When we found there is a big gap between the training set and the dev/test set but not sure if there is a difference in the distribution of them, what should we do? We can cut out part of the training set as a “training-dev” set, which has the same distribution as training set, but not used for training. We can use this training-dev set as well as the dev set to measure the performance of out model to see whether there is a mismatched data distribution or a variance/bias problem we need to improve.
When it turns out that we do have a data mismatch problem, what should we do except regain a dataset?
- Carry out manual error analysis to try to understand difference between training and dev/test sets.

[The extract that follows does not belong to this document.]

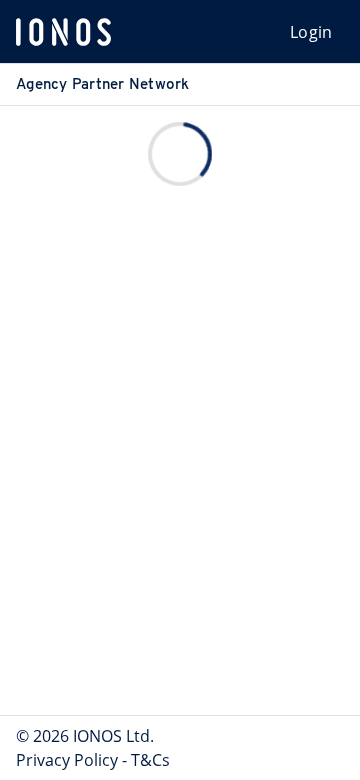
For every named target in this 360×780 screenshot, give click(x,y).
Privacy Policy (67, 760)
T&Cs (150, 760)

- Make training data more similar; or collect more data similar to dev/test sets. ⇒ Artificial data synthesis. Has problem of sampling from just a small subset of the possible input examples and easily overfitting.
Transfer Learning
When transfer learning make sense in A ⇒ B:
- Task A and B have the same input
- Have a lot more data for Task A then Task B
- Low level features from A could be helpful for learning B
Multi-task Learning
Not assigning a single label to a example, but going through the different classes and asking for each of the classes does that label appear in the example. So to dealing with this kind of problem, instead of build several networks each for one label, we can build a single network that is looking at each example and basically solving all labeling problems since some of the earlier features in neural network can be shared among these different labeling problems.
Why multi-task learning make sense?
- Training on a set of tasks that could benefit from having shared lower-level features;
- Usually: Amount of data you have for each task is quite similar (so we can consider multi-task learning as a kind of transfer learning when the number of tasks is large enough. Then for one specific task we can say the rest of the tasks (larger dataset) are doing transfer learning to this one(small dataset))
- Can train a big enough neural network to do well on all the task (only when the neural network is big enough)